Two Retrieval Methods Are Better Than One: Evidence from 500 Clinical Queries

#python #rag #ai #productivity

When I set out to evaluate retrieval configurations for Portuguese clinical text, I expected one method to dominate. Instead, I found something more interesting: BM25 and dense retrieval solve different questions. Neither is a substitute for the other.

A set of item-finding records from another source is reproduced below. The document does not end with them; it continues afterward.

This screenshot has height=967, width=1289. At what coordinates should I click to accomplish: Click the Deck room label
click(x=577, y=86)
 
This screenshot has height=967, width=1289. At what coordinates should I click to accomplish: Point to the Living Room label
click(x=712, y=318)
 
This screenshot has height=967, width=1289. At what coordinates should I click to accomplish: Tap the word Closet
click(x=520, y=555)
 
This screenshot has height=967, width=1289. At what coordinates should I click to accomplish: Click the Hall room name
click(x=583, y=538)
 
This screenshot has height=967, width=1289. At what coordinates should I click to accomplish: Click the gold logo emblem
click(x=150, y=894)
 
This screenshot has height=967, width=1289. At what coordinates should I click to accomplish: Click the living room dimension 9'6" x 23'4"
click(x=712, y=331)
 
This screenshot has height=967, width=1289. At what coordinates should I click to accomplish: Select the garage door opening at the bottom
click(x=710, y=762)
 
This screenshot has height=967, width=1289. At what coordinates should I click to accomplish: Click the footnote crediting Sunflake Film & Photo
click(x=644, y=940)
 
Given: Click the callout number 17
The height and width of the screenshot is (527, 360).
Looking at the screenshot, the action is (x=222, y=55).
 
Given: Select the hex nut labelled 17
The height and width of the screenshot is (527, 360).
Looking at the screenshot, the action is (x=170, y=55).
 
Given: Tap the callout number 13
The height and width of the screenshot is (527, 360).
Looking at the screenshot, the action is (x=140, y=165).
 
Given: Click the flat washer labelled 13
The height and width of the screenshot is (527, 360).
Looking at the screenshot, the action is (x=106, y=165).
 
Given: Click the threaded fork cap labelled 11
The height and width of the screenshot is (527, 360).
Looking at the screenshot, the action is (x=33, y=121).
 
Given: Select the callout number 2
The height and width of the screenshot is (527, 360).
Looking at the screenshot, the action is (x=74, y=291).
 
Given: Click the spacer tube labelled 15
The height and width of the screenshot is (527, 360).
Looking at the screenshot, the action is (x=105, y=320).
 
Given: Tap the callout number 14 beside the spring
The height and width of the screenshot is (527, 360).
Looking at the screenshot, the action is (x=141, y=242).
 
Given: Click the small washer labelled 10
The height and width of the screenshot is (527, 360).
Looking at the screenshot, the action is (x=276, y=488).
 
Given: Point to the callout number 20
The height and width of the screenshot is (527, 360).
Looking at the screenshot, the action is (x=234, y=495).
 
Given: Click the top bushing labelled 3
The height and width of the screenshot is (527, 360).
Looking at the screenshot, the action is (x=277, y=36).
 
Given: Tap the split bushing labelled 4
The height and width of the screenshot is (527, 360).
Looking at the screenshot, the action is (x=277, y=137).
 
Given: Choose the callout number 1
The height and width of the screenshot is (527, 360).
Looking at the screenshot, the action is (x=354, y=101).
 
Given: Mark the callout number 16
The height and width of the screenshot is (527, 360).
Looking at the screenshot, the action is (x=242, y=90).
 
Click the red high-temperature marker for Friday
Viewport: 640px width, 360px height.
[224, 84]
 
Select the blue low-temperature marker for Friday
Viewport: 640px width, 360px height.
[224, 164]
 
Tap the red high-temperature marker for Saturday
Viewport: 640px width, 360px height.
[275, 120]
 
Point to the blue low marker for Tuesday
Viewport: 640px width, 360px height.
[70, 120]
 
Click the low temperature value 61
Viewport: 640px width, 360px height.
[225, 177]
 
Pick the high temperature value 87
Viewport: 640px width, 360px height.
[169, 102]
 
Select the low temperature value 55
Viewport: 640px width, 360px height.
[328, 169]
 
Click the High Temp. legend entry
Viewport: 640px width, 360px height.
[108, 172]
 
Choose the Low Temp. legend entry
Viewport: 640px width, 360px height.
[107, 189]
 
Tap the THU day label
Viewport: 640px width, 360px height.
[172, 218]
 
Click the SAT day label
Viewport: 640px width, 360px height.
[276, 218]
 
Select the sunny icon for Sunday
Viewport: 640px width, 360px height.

This post summarizes the methodology and results from a 500-query empirical study of hybrid retrieval for clinical question answering. All code is open source: https://github.com/nomad-link-id/hybrid-rag-pipeline

The Setup

500 clinical queries across 6 medical specialties (cardiology, endocrinology, infectology, nephrology, neurology, oncology). Each query has a single reference answer grounded in a specific passage from clinical documentation.

Four retrieval configurations were evaluated:

Config	Method
BM25-only	BM25 with Portuguese stopword removal
Dense-only	BioBERTpt embeddings, cosine similarity
Hybrid-RRF	BM25 + dense via Reciprocal Rank Fusion
Hybrid-Rerank	RRF candidates re-ranked with cross-encoder

What Is Reciprocal Rank Fusion?

RRF combines ranked lists from multiple retrievers without requiring score normalization:

def rrf_score(rankings: list[list[str]], k: int = 60) -> dict[str, float]:
    scores: dict[str, float] = {}
    for ranking in rankings:
        for rank, doc_id in enumerate(ranking, start=1):
            scores[doc_id] = scores.get(doc_id, 0.0) + 1.0 / (k + rank)
    return dict(sorted(scores.items(), key=lambda x: x[1], reverse=True))

Results

Config	Recall@5	MRR	Citation F1
BM25-only	0.71	0.64	0.82
Dense-only	0.68	0.61	0.78
Hybrid-RRF	0.84	0.77	0.91
Hybrid-Rerank	0.86	0.79	0.93

The Complementarity Finding

McNemar's test on BM25-only versus dense-only:

BM25 correct, dense incorrect: 89 queries
Dense correct, BM25 incorrect: 57 queries
McNemar chi2 = 39.55, p < 0.001

The asymmetry is statistically significant. Dense-only missed 22.2% of queries that BM25 solved. You need both.

Citation Verification

Deterministic approach (BM25 score threshold + exact n-gram overlap): 461/500 citations verified.

Prompt-based LLM approach (same passages, ask LLM "does this support the answer?"): 1/500.

The difference is task design, not model quality. A deterministic check measures actual textual overlap; a prompt check measures the model's opinion of the overlap.

Inter-Annotator Agreement

100 query-response pairs independently annotated by two reviewers. Cohen's kappa = 0.954 — near-perfect agreement on what constitutes correct retrieval for clinical text.